In the natural world the shape of things is determined by organizing principles and repetition is not mechanical. It is instead organic with the repetition of similar but not identical forms. Our recognition of things in nature is based on pattern recognition but within a range of possibilities that distinguish one set of things from another. My Wave Train piece presents pattern without strict repetition but there is a unifying idea of wave pattern and surface pattern that both tells us what we are seeing but also something about wind direction and the nature of the body of water. I'm fascinated by both the complexity of wave and water information and the idea of finding simple ways to address this. You can see some of my explorations here.

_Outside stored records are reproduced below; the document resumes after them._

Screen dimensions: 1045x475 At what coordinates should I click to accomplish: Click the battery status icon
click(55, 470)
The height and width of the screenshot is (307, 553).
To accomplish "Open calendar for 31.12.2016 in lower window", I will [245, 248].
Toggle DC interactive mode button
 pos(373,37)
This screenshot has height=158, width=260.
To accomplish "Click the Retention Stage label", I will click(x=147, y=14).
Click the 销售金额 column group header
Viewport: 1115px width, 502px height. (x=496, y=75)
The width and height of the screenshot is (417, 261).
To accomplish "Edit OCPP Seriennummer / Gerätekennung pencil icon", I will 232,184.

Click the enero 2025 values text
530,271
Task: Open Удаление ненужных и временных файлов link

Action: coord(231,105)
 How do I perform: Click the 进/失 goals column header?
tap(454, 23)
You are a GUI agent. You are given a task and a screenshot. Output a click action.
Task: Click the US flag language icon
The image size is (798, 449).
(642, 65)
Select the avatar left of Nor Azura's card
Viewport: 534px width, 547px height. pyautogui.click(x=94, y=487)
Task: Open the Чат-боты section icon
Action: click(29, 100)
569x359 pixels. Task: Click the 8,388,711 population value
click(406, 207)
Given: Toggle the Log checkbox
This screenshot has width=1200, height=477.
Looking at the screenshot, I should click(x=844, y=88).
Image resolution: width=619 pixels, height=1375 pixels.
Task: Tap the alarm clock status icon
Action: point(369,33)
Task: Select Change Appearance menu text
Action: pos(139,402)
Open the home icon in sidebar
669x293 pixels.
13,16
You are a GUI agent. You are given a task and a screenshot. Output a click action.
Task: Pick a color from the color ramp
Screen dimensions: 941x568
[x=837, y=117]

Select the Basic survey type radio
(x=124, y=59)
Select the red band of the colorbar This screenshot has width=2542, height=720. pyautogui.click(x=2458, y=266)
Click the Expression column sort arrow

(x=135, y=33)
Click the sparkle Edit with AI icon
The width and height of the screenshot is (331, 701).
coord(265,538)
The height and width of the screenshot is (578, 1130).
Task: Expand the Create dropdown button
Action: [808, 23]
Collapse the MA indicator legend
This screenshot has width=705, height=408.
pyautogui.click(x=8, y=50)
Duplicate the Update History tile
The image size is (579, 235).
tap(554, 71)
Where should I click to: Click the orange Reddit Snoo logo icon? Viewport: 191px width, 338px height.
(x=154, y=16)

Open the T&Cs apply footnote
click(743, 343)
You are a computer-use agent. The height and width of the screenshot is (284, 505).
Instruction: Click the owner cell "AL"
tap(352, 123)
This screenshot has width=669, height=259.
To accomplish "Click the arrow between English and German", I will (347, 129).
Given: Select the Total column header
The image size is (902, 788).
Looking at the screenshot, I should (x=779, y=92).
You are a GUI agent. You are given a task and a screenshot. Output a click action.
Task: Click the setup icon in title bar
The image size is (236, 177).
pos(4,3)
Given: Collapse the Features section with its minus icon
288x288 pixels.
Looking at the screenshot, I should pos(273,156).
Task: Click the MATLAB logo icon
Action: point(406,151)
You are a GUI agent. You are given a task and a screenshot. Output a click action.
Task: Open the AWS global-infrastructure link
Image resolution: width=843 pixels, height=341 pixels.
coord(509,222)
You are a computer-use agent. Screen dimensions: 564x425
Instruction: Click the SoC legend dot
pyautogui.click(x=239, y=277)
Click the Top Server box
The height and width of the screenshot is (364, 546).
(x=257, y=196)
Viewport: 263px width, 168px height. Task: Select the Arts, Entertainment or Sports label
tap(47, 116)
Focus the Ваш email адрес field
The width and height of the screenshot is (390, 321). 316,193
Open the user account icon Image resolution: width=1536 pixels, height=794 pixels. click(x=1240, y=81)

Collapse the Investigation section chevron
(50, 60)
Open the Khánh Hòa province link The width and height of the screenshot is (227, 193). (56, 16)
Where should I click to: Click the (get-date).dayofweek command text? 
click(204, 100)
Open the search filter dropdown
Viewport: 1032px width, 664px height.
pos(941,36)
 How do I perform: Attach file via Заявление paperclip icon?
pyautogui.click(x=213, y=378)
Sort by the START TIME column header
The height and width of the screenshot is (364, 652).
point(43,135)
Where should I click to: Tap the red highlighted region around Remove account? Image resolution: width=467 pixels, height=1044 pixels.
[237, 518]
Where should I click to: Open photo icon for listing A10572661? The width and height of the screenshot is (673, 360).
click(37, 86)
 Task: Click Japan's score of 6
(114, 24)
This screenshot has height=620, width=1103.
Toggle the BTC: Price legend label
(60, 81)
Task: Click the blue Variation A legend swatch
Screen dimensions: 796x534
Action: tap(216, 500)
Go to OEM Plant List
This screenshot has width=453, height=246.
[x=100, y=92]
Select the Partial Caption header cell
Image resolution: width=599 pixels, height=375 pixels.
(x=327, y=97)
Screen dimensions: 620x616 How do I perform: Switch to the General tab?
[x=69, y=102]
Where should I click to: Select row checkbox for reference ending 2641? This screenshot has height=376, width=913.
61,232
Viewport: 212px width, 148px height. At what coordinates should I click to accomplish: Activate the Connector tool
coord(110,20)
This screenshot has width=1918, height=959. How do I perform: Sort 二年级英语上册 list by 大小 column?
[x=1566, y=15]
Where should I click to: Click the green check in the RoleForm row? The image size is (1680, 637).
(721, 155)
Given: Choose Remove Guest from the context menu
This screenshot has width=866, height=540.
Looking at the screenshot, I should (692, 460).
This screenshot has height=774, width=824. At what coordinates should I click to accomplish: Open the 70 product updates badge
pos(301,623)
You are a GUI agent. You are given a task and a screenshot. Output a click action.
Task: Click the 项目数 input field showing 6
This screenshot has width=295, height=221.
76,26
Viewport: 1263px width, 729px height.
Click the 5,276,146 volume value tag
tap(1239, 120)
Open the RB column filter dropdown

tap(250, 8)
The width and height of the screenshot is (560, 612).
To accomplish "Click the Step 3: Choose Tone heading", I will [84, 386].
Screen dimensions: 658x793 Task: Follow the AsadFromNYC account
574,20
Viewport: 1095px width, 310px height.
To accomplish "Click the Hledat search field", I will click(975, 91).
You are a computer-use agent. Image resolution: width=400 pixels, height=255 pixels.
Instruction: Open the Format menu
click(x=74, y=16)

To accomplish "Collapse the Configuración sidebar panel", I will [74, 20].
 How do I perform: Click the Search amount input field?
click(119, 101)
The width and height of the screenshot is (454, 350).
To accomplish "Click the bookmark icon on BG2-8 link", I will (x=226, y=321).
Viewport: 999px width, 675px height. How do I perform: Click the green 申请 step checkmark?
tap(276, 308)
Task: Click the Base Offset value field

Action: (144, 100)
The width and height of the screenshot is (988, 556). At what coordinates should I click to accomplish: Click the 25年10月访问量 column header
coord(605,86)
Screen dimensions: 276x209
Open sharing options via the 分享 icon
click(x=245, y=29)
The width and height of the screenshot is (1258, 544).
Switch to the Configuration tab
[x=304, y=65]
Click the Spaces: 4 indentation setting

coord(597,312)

The Water Shedding Fern is the Maidenhair. It's genus name means water shedding and all maidenhairs follow the pattern of shedding water as well as in having distinctively organized fronds that identify them to those of us who recognize their growth pattern. There are repetitive qualities to things in nature but with individual distinction within a group. This is a profound idea when you find yourself thinking "they all look the same".

My piece Wave Pattern: Copy, Cut & Assemble, Repeat gives a nod to our simple brains while pretending to understand the complexity of the repeated forms we see in waves. You can construct a wave from this pattern and you could repeat the process to arrange a set of waves but the end result while perhaps appealing would look mechanical and unnatural. Humans tend to create models as stand-ins for complex ideas. Representing a wave as repeatable identical shapes may be helpful in understanding wave behavior but it is not accurate. You can see some of my three dimensional paper wave ideas here.